Stored items
====
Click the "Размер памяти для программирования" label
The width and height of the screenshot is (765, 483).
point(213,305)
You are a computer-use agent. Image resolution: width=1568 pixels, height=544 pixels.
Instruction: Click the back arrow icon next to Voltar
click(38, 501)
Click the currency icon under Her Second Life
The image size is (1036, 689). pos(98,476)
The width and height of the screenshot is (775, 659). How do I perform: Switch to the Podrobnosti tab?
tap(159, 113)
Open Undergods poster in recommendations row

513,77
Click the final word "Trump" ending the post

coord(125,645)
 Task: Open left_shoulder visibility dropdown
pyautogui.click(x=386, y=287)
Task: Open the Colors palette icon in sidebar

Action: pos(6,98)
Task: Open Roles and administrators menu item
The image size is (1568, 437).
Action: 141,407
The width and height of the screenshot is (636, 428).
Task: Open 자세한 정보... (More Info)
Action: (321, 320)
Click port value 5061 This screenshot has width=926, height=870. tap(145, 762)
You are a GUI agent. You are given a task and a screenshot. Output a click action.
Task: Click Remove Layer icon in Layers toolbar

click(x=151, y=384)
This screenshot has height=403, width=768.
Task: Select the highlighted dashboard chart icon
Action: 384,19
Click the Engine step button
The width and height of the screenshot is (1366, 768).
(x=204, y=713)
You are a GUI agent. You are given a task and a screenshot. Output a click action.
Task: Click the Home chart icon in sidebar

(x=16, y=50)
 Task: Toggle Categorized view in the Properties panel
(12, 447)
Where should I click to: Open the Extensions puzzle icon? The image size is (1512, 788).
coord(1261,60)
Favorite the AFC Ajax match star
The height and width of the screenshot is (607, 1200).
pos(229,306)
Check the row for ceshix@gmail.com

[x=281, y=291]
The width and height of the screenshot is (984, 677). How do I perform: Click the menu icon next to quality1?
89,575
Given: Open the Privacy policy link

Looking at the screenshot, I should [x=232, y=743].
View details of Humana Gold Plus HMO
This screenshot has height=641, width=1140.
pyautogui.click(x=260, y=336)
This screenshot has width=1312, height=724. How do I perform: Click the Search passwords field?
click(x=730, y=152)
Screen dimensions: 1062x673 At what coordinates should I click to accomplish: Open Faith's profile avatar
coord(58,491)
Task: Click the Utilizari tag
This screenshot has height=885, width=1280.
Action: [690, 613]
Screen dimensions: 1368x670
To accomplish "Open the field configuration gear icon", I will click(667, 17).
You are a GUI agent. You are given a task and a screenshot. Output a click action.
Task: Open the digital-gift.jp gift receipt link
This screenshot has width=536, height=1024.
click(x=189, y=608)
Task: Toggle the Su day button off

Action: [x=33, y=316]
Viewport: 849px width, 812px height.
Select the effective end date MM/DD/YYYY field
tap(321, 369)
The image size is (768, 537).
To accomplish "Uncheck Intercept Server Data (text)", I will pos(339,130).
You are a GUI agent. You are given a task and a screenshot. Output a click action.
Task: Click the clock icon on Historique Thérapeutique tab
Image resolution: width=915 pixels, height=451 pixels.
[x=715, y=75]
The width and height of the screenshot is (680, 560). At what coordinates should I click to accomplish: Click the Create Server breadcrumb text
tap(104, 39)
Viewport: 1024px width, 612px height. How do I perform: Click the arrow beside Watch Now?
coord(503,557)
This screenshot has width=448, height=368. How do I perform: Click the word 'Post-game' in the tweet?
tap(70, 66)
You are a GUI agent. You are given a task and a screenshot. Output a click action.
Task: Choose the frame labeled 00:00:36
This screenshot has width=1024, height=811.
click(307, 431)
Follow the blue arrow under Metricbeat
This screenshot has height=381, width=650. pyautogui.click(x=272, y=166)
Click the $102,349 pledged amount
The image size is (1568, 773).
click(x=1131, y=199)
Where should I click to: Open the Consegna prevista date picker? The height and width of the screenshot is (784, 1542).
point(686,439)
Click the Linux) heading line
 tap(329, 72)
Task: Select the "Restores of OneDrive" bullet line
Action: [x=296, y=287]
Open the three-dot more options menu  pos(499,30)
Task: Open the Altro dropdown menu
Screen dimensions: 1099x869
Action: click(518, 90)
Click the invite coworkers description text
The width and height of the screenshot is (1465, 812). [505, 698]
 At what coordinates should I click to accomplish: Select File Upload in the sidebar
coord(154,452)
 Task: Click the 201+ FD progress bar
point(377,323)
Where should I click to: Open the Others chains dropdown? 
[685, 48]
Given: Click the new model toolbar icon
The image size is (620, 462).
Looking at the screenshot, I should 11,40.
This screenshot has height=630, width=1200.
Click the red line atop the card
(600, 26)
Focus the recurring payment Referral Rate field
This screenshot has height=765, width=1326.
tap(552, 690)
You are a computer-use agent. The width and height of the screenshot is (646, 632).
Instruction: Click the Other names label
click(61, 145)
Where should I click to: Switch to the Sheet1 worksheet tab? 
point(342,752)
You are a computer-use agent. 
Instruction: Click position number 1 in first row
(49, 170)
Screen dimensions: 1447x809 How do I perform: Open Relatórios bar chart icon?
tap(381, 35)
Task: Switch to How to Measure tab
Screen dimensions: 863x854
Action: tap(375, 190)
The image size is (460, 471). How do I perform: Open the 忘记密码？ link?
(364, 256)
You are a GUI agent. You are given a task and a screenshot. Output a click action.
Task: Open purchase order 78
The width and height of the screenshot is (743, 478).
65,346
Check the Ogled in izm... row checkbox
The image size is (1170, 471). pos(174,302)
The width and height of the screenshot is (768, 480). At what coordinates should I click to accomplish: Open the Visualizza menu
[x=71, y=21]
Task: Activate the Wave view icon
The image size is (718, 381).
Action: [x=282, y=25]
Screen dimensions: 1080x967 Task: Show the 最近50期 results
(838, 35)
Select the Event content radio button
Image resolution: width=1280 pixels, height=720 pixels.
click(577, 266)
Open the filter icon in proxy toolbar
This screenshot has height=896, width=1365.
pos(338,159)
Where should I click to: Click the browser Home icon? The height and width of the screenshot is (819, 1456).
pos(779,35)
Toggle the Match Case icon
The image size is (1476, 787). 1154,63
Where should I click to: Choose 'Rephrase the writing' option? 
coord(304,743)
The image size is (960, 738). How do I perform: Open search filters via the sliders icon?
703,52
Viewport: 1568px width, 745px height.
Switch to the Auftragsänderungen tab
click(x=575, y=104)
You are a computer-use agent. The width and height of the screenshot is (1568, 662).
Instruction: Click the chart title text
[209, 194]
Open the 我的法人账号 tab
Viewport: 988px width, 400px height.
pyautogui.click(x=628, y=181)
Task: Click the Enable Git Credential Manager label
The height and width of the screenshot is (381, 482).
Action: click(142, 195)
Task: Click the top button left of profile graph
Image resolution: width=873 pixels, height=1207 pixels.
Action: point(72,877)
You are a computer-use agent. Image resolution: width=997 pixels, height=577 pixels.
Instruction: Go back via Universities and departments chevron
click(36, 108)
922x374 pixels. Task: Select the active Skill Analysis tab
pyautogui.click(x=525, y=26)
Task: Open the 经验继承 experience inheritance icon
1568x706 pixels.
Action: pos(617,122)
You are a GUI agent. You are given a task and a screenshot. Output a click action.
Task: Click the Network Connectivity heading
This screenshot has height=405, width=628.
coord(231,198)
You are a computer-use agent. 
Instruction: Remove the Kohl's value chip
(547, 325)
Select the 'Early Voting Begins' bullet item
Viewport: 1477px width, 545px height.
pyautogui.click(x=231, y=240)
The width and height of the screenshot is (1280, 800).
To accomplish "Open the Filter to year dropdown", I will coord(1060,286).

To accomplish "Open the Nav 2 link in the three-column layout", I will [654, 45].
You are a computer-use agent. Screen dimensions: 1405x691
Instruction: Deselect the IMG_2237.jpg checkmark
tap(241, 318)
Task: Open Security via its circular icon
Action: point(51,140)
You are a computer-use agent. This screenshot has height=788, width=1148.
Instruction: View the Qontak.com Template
====
Locate and copy each line in the data above that includes the word "will".

To accomplish "Open the field configuration gear icon", I will click(667, 17).
To accomplish "Uncheck Intercept Server Data (text)", I will pos(339,130).
To accomplish "Open the Filter to year dropdown", I will coord(1060,286).
To accomplish "Open the Nav 2 link in the three-column layout", I will [654, 45].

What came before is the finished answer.